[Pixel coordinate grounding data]
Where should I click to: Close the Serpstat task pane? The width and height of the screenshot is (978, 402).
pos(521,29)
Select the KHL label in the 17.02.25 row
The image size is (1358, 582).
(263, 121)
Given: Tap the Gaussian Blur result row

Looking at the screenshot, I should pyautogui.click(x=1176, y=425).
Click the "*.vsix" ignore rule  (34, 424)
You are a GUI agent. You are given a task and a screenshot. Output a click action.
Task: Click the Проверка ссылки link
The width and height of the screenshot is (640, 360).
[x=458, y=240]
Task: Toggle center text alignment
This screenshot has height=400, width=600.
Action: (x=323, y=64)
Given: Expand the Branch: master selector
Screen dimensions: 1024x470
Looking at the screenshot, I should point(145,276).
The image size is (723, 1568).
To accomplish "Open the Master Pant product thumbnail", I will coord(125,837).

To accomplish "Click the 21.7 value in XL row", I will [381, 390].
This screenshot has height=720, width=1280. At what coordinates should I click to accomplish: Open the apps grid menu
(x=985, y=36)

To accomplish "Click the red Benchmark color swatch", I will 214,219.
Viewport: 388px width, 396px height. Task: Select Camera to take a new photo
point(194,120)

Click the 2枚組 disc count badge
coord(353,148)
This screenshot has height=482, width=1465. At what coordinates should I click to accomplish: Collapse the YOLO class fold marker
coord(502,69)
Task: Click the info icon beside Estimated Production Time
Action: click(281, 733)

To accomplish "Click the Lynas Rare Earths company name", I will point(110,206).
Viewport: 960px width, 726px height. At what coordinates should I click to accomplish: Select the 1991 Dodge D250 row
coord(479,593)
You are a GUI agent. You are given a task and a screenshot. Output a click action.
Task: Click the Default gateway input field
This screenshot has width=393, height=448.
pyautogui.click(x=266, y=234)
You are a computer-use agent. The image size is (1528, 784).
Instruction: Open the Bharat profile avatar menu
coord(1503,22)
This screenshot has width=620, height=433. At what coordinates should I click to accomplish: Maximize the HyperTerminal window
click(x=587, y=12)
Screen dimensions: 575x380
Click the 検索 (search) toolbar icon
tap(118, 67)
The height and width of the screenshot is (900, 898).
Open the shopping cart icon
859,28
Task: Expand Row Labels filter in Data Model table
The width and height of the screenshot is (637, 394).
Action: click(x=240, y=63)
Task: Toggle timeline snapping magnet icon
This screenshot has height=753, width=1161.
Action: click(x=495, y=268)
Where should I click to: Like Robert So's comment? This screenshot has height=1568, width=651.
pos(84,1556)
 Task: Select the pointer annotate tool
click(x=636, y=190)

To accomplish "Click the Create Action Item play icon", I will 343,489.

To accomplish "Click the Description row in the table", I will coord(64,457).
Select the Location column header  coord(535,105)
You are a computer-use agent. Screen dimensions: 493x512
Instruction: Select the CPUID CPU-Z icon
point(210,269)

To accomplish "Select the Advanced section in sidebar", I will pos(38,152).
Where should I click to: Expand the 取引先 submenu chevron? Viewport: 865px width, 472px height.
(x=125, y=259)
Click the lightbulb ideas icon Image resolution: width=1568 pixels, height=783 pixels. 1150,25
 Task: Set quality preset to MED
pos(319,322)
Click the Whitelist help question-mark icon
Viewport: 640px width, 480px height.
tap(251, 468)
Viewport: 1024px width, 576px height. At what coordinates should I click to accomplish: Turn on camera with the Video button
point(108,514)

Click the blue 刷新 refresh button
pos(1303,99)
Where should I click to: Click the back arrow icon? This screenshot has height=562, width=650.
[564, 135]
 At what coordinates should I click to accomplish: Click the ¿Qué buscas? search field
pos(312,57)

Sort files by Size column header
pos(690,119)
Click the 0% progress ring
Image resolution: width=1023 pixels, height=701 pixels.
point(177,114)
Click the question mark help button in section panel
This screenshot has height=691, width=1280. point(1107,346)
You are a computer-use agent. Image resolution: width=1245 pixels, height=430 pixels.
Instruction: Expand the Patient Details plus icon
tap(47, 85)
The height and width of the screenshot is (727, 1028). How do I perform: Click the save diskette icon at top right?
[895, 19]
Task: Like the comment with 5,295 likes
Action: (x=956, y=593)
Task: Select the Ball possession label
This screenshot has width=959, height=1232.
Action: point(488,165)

* **Work request**:
Find and copy each line of the data where "agent" is present.

* **Written answer**:
You are a GUI agent. You are given a task and a screenshot. Output a click action.
You are a GUI agent. You are given a task and a screenshot. Output a click action.
You are a computer-use agent. The image size is (1528, 784).
You are a computer-use agent. Screen dimensions: 493x512
You are a computer-use agent. Image resolution: width=1245 pixels, height=430 pixels.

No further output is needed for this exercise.